#### [EXERCISE DETAILS]
Where a line below holds the string "will", copy that line.

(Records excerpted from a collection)
--- --- ---

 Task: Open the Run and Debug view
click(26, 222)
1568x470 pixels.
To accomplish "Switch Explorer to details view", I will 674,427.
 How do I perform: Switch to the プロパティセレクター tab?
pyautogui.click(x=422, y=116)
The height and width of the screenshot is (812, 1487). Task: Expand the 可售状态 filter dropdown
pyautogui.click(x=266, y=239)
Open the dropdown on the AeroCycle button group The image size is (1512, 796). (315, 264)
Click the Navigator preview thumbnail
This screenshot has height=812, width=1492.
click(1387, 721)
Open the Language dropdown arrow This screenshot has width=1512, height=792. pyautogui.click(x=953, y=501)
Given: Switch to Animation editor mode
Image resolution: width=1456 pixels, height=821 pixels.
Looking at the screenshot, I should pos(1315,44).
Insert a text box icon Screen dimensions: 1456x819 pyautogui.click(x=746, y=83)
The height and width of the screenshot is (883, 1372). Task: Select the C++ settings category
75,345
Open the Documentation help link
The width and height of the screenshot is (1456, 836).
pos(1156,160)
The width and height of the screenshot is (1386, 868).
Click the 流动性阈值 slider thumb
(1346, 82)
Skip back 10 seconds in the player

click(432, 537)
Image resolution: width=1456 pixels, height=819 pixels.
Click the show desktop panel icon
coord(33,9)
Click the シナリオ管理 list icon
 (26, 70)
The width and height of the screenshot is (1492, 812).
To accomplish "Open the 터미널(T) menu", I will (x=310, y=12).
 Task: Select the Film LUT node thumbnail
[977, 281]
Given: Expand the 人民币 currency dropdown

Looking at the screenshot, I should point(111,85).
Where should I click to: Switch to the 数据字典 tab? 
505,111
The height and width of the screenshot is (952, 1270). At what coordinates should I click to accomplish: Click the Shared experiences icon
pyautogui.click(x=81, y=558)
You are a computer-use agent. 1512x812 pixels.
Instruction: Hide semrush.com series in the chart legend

--- --- ---

#### [EXPECTED ANSWER]
To accomplish "Switch Explorer to details view", I will 674,427.
To accomplish "Open the 터미널(T) menu", I will (x=310, y=12).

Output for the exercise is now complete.